Tech startups and investors fled after the collapse of Silicon Valley Bank

(CNN) The sudden collapse of a top Silicon Valley lender has prompted tech investors and startups to scramble to figure out their financial burden and the impact on their ability to operate, at a time when many companies are already through far widespread layoffs and less tight access to capital in an uncertain economy,

California regulators on Friday shut down Silicon Valley Bank, putting it under the control of the US Federal Deposit Insurance Corporation.

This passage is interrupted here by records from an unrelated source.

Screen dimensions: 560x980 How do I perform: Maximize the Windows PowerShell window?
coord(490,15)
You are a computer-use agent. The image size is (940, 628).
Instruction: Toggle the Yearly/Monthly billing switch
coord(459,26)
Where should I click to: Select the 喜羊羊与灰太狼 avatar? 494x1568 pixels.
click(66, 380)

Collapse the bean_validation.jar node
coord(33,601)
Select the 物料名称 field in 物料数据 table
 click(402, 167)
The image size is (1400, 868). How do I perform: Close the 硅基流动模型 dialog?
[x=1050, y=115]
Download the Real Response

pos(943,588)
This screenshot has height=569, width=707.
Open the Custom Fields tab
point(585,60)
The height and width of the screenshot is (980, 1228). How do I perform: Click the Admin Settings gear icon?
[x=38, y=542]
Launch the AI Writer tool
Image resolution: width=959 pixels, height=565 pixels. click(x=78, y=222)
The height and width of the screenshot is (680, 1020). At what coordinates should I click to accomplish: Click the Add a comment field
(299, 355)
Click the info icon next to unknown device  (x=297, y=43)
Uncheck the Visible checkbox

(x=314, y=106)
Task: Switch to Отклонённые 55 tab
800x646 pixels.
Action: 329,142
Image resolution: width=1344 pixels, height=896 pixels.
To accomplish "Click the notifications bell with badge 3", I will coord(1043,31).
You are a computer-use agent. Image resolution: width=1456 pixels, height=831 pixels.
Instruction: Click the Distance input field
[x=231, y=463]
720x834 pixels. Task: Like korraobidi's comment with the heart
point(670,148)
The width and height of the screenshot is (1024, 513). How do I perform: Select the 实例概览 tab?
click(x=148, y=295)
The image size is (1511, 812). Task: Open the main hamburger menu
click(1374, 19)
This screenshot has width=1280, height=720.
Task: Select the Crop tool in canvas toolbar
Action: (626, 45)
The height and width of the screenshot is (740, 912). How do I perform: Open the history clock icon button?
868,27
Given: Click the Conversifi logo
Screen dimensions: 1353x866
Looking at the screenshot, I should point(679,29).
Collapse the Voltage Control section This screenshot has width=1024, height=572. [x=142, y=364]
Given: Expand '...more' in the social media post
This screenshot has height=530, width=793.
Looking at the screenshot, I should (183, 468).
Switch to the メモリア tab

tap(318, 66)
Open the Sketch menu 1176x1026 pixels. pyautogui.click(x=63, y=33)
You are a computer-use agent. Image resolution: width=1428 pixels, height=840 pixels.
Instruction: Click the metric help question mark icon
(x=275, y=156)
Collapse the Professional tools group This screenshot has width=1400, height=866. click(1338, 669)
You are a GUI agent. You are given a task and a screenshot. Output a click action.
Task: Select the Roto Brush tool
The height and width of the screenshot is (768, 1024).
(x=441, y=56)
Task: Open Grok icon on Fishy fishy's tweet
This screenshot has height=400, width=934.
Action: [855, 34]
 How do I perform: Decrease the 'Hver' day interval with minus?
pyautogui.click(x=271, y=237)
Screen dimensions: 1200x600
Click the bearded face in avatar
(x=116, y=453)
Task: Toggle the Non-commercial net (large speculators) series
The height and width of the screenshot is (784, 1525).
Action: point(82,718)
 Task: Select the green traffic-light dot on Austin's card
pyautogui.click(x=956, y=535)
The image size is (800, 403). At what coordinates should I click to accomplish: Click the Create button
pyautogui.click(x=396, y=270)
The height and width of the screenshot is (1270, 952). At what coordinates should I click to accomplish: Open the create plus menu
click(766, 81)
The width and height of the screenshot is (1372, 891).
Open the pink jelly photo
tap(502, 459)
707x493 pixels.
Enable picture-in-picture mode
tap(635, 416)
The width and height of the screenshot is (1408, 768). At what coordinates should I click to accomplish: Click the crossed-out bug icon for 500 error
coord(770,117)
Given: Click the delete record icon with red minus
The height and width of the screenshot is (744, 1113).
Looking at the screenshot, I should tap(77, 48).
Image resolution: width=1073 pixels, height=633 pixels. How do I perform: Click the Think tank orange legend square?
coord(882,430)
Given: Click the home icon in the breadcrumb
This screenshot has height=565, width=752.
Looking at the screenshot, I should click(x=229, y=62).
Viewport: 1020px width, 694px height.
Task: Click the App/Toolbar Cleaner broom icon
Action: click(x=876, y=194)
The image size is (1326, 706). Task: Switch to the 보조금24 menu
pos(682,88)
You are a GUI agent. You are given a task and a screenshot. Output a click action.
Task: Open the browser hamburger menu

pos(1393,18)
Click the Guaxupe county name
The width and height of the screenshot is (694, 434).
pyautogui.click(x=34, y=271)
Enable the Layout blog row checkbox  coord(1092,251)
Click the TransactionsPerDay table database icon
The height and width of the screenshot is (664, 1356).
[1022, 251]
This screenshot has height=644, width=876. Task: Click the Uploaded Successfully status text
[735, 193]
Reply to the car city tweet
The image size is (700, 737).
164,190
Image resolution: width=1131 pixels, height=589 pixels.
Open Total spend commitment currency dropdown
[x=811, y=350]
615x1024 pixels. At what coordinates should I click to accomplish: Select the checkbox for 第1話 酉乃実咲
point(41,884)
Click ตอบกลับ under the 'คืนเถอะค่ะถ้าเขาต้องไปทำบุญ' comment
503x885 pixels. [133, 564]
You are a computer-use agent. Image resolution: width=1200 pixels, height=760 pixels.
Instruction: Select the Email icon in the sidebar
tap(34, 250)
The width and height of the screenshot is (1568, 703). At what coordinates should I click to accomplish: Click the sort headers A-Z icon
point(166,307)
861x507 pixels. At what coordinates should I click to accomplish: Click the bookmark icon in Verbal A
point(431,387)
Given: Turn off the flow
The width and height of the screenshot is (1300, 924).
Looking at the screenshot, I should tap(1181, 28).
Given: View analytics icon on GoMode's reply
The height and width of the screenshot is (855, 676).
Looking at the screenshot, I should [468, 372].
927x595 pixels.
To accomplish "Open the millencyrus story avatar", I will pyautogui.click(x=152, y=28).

The FDIC acts as the receiver, which usually means liquidating the bank’s assets to repay its customers, including depositors and creditors.

The move ended in a staggering 48 hours, during which uncertainty over the prominent tech lender’s liquidity prompted some startups to weigh withdrawing funds and also sparked fears of contagion risk to the broader financial industry.

After the bank collapsed on Friday, uncertainty in the startup community only grew.

“Now that the bank is broke, I just want to know what happens next,” Ashley Tyrner, founder of health food supplier FarmboxRx, told CNN in an email. “The FDIC covers 250,000, but will I get my entire eight-digit number back?”

Parker Conrad, the CEO and co-founder of HR platform Rippling, said Friday that his company has learned that some customers’ payslips have been delayed due to the bank’s “solvency problems”.

“Our top priority is getting our clients’ employees paid as quickly as possible and we’re diligently working on it through every available channel trying to understand what the FDIC acquisition means for payments today,” he wrote on Twitter.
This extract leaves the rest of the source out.